Sad Songs on the Radio
Matthew Ryan Fischer
The song in the background was telling a story about how strong
someone was after the fact. Surely, they were over compensating for something.
Or maybe they had overcome. But then what was the point of the song? A
reminder? A mantra? Maybe by repeating it enough times, it had come true. Maybe
that was the secret. Like a vision board. Anything is possible if you tell yourself
to believe it. All this waste of time and money on string theory and dark
matter, and they should have just been chanting a mantra all along.
I worried every time Alice didn’t pick up her phone. No text. No
message. No DMs on any of the platforms. Months could go by and that was okay,
but when the message went out, the message was supposed to be responded to.
It was almost Thanksgiving. Chris had killed himself three days
before. I found out about it in college nearly four months later when I bumped
into an old high school friend Phil who told me the story.

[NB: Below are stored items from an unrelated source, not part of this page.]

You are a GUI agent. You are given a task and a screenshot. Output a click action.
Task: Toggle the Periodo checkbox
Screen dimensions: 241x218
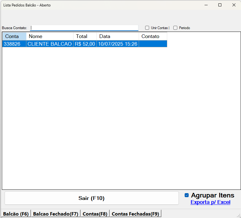coord(175,28)
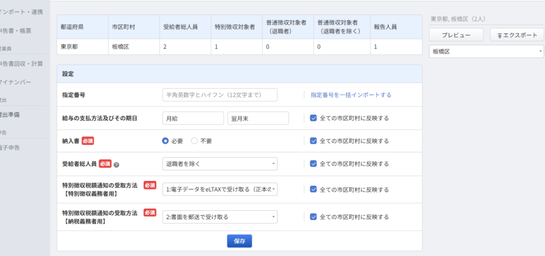This screenshot has width=545, height=256.
Task: Click the プレビュー button
Action: point(456,35)
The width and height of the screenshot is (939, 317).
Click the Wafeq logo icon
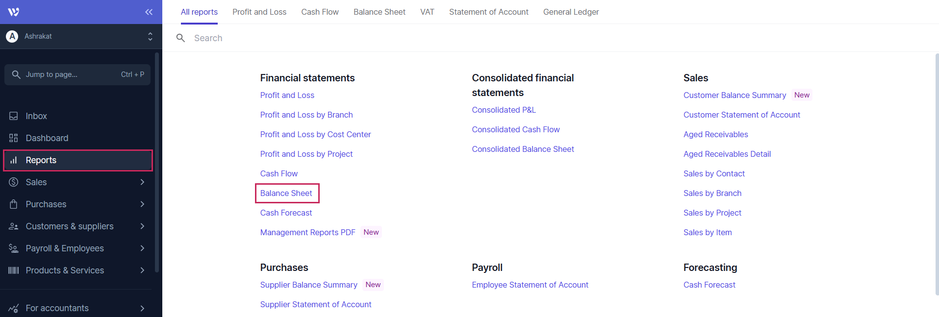coord(14,12)
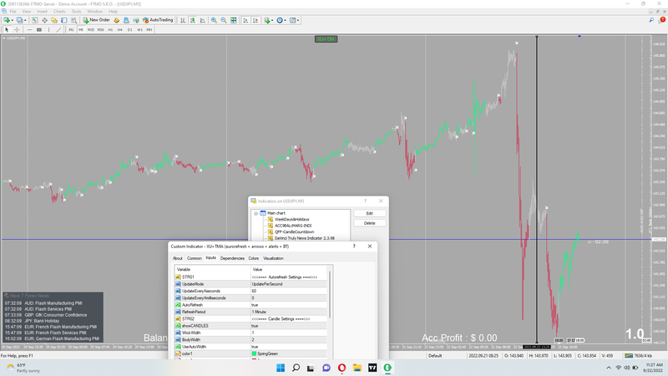The width and height of the screenshot is (668, 376).
Task: Click the Delete button in Indicators dialog
Action: pyautogui.click(x=369, y=223)
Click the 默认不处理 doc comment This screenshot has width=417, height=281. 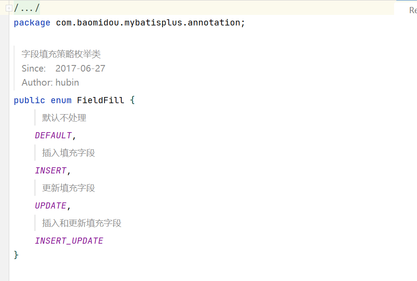click(x=64, y=118)
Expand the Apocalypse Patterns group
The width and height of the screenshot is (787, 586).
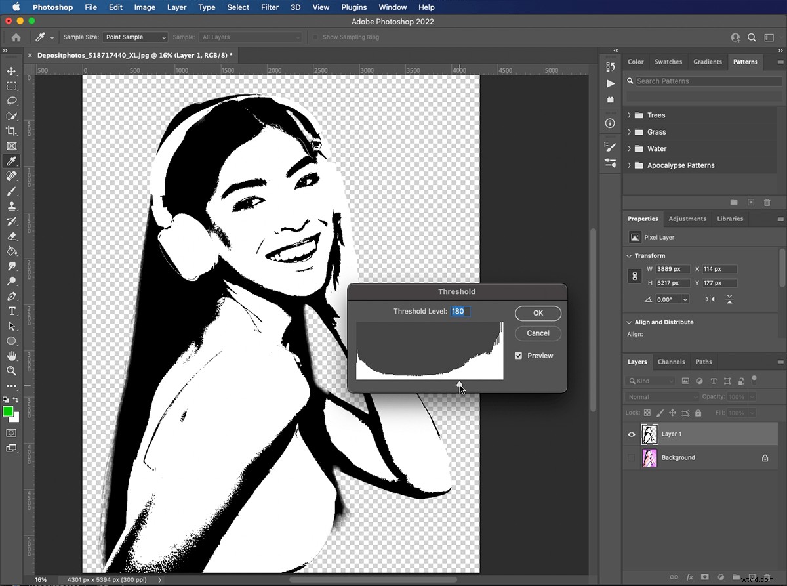628,165
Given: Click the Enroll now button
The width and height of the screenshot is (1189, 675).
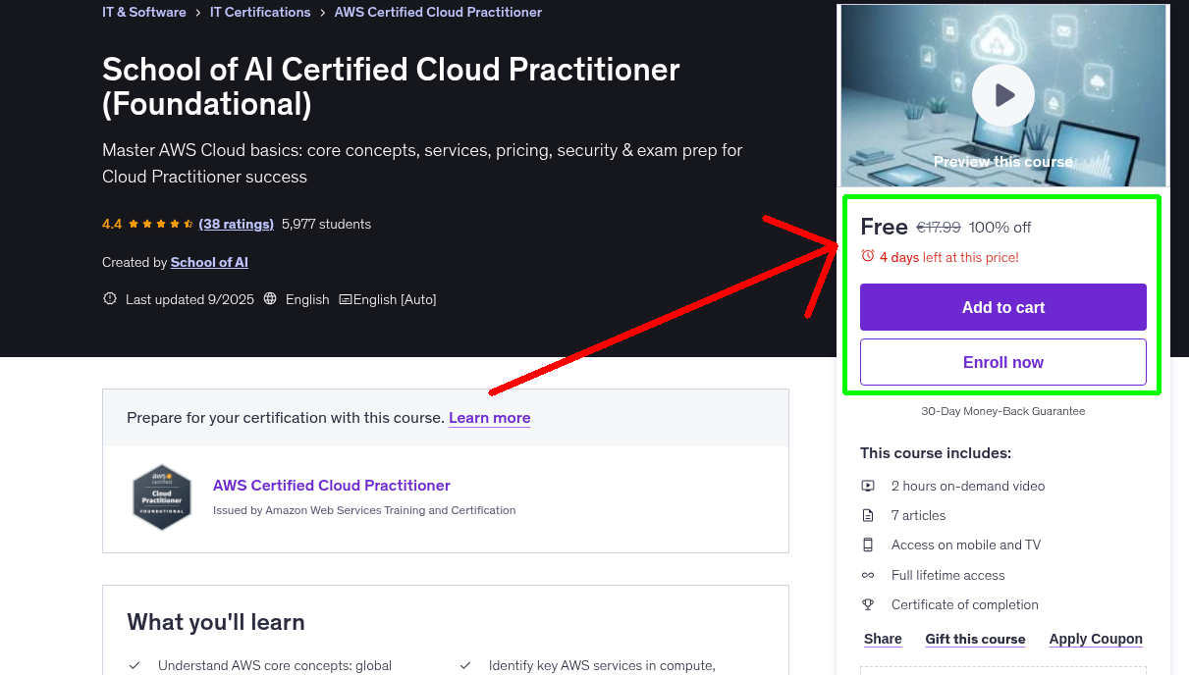Looking at the screenshot, I should click(1002, 362).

Alice hadn’t picked up her phone. They had broken up. Again. Again
and again. She was under no obligation to pick up the phone and listen to his broken-hearted
anger or threats or sorrow or whatever it would have been that time. She had heard
it all before. She probably thought she would hear it all again.
I wonder if she regrets not picking up that phone.
I mean, of course she does. But also, like, what can you do? No
one phone call was going to stop the inevitable. But you don’t want to be the
last person someone calls. No one needs that on their mind forever.
Forever doesn’t seem as long as it used to.
If someone tells you they are fine, you have to believe them. If
someone pushes you away when you are kind or when you offer tough love or anything
in-between, sometimes you don’t feel like answering the phone.
The following summer Alice and I found ourselves talking at parties
away from everyone else. We found ourselves going to parks after the parties
ended. We didn’t talk about pain or sorrow or regret, but we both knew the
medications the other had been on, and we both probably needed someone who
would understand without asking too many questions.
We held hands while on the swings. Maybe out of friendship and
comradery. Maybe because it was nice to hold another human’s hand when you’re
both overwhelmed and depressed. We didn’t talk about it or name it or soil it
by needed to reduce or find meaning.
I tasted sweat on her lips one humid summer evening. We held each
other and cried. And the night went on until the sun came up. I have no idea
how much that night meant to her, but I think of it. One of those memories.
Six years later Alice’s younger sister developed pancreatic cancer.
I don’t know why things like that happen to good people. I read Sally’s poetry after.
No one has enough time to pay attention to every hobby or dream of those around
them. I could have tried harder. Alice wasn’t my family. Sally wasn’t my
family. But I should have tried harder.
The songs they play are sad. Times of trouble and angles and
memories and all sorts of morose emotion. As if hearing sad songs is going to
make someone happy. I couldn’t tell Alice to get up and dance or sing karaoke
or run around with a smile repeating some inane quote of salvation. Sometimes bad
things happen to good people, but Alice seemed to get more than her fair share.
Not that she was a magnet or a catalyst. Just a shitty life sometimes. I can
only imagine how many tears she has cried.
Still, I wish she would answer her messages. I can’t know. I can’t
drive nine-hundred miles at the drop of a hat. I can’t go back a decade to that
summer and hold on a little bit longer. But it really would be nice to get a
reply, just to be sure, just to know.